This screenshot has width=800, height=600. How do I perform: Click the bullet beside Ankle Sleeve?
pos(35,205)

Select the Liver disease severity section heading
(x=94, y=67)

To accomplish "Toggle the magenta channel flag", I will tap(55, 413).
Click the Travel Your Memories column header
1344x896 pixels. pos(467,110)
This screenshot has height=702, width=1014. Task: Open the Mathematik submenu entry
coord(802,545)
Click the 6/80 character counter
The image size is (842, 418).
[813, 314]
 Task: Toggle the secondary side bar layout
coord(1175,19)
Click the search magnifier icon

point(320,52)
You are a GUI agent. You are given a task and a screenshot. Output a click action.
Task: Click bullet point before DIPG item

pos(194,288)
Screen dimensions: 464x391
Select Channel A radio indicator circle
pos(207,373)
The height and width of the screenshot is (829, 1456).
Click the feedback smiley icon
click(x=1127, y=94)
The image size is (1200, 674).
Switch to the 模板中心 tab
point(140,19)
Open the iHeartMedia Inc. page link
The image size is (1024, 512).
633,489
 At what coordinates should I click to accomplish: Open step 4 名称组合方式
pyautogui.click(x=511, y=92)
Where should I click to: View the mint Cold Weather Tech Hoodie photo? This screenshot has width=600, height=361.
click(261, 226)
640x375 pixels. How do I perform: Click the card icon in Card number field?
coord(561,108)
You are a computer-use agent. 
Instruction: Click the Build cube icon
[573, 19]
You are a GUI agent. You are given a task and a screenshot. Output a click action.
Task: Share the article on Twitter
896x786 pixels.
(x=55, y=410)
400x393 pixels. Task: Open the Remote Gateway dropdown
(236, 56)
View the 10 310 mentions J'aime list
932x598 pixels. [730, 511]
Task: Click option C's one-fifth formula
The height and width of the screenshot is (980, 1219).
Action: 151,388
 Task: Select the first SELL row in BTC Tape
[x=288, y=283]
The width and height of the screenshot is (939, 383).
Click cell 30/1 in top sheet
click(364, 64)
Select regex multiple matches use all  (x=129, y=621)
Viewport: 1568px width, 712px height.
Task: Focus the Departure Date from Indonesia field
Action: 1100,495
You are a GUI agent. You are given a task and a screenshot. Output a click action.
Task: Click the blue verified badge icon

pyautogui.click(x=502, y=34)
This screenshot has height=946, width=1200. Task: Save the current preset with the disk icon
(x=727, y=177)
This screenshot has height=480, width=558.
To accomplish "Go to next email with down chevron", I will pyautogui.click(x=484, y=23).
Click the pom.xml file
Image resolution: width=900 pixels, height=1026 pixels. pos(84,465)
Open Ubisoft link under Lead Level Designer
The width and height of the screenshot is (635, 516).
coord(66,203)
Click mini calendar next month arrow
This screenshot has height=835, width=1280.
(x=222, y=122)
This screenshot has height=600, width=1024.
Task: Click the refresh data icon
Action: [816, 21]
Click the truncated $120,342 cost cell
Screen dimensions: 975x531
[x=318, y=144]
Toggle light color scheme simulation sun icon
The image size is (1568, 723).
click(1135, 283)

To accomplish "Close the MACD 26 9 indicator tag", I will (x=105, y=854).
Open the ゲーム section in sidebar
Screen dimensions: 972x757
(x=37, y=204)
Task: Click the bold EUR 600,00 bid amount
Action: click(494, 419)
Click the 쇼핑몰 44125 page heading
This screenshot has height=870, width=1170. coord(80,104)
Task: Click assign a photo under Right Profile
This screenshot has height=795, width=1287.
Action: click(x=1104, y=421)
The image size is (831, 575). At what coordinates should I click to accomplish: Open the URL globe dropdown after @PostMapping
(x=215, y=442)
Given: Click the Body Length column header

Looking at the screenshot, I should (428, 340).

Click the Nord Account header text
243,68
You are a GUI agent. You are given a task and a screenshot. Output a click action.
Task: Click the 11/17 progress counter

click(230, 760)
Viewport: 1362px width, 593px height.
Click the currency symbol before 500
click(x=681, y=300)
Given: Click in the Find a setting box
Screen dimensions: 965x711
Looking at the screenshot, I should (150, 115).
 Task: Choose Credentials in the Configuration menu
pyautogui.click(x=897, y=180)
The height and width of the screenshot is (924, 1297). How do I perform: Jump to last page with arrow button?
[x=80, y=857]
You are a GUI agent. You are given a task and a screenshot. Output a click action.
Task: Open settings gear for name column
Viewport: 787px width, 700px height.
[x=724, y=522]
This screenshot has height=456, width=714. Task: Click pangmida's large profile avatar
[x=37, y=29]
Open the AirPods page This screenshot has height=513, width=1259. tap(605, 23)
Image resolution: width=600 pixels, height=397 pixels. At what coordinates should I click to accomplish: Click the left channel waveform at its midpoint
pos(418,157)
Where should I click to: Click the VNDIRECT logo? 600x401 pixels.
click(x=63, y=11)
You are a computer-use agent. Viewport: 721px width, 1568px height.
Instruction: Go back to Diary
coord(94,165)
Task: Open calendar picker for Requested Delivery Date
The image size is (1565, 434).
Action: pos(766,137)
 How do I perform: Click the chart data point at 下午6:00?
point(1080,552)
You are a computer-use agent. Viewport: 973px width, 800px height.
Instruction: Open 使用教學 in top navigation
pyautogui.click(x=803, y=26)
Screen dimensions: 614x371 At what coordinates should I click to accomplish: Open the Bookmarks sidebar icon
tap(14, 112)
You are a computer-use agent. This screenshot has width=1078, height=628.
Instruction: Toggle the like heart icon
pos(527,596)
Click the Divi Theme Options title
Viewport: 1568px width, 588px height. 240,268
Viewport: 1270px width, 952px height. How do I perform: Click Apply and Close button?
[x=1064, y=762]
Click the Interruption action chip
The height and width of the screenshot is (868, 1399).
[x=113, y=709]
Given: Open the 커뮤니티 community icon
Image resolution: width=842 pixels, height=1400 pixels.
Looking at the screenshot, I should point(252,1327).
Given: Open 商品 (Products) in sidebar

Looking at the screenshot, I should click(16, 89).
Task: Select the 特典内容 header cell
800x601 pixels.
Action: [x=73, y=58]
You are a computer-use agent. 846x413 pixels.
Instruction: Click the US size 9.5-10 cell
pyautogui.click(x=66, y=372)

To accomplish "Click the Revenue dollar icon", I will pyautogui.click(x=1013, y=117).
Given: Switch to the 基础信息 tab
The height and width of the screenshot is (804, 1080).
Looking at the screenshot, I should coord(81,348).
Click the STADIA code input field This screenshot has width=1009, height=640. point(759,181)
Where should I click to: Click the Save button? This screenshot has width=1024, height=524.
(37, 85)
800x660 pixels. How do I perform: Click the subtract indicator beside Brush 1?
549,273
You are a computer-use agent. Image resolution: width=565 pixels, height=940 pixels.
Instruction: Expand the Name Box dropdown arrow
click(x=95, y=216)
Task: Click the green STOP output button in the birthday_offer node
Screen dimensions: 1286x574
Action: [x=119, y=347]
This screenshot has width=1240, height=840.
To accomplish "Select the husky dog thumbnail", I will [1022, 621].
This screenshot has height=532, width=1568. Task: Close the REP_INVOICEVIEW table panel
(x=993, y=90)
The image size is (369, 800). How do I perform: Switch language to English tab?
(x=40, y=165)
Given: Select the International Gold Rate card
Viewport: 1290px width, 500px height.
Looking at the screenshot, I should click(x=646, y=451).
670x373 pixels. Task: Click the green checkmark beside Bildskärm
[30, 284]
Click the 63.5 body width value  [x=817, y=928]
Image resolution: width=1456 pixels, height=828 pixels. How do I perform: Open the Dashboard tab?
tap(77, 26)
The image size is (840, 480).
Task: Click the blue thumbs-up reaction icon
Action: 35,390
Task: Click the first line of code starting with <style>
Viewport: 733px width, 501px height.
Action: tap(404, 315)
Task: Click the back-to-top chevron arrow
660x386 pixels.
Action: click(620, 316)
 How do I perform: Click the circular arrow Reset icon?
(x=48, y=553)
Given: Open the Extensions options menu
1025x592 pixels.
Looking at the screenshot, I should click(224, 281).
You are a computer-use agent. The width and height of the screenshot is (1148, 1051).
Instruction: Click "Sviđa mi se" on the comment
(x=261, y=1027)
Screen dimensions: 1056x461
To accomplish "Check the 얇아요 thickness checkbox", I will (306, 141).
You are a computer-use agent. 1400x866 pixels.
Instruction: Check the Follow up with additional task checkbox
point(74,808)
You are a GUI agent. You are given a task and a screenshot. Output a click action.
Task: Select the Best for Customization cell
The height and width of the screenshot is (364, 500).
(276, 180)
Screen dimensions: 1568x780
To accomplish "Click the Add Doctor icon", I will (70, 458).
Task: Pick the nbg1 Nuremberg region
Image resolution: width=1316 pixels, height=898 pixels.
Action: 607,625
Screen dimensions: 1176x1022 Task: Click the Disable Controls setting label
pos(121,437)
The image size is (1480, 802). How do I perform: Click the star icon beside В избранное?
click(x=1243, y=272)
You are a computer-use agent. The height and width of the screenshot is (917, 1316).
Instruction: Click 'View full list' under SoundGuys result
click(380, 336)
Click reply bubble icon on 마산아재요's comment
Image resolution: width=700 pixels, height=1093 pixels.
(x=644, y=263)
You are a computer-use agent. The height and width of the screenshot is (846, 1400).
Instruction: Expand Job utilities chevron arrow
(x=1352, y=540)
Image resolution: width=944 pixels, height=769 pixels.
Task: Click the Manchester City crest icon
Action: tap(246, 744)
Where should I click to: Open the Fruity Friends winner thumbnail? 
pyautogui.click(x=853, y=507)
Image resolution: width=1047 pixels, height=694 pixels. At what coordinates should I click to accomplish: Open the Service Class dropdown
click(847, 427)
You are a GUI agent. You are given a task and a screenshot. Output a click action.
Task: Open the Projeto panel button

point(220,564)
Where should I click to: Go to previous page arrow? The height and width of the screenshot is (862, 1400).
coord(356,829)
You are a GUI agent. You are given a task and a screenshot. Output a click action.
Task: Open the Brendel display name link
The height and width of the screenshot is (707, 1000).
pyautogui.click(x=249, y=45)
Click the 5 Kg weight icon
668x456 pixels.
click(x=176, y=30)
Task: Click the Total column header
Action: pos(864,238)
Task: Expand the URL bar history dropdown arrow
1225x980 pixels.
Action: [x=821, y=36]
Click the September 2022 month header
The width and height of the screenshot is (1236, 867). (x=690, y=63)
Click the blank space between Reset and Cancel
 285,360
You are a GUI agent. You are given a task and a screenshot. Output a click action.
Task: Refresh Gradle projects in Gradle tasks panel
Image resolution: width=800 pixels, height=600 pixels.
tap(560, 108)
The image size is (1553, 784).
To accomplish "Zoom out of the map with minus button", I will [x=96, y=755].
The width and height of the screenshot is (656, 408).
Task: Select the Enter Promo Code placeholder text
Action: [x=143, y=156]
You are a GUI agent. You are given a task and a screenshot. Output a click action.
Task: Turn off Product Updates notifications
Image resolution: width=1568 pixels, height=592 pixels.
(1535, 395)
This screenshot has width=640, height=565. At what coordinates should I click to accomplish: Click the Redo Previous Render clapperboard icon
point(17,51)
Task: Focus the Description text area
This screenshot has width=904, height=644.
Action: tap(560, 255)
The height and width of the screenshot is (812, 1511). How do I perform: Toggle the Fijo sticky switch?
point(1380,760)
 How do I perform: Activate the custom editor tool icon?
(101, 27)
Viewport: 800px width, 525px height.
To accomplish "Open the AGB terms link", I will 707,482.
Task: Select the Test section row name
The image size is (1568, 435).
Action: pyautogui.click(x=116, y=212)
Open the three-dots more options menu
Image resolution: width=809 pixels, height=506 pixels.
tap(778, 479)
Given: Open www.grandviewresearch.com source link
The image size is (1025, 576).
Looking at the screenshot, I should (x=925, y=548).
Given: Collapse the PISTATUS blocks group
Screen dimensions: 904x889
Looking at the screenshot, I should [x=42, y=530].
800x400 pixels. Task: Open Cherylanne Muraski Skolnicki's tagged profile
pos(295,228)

============================================================

The first line of the entries, the line with "The image size is (1200, 674).", and every line between them should be retyped exactly, and nothing else.

- _ANSWER TO THE PROBLEM_
This screenshot has width=800, height=600. How do I perform: Click the bullet beside Ankle Sleeve?
pos(35,205)

Select the Liver disease severity section heading
(x=94, y=67)

To accomplish "Toggle the magenta channel flag", I will tap(55, 413).
Click the Travel Your Memories column header
1344x896 pixels. pos(467,110)
This screenshot has height=702, width=1014. Task: Open the Mathematik submenu entry
coord(802,545)
Click the 6/80 character counter
The image size is (842, 418).
[813, 314]
 Task: Toggle the secondary side bar layout
coord(1175,19)
Click the search magnifier icon

point(320,52)
You are a GUI agent. You are given a task and a screenshot. Output a click action.
Task: Click bullet point before DIPG item

pos(194,288)
Screen dimensions: 464x391
Select Channel A radio indicator circle
pos(207,373)
The height and width of the screenshot is (829, 1456).
Click the feedback smiley icon
click(x=1127, y=94)
The image size is (1200, 674).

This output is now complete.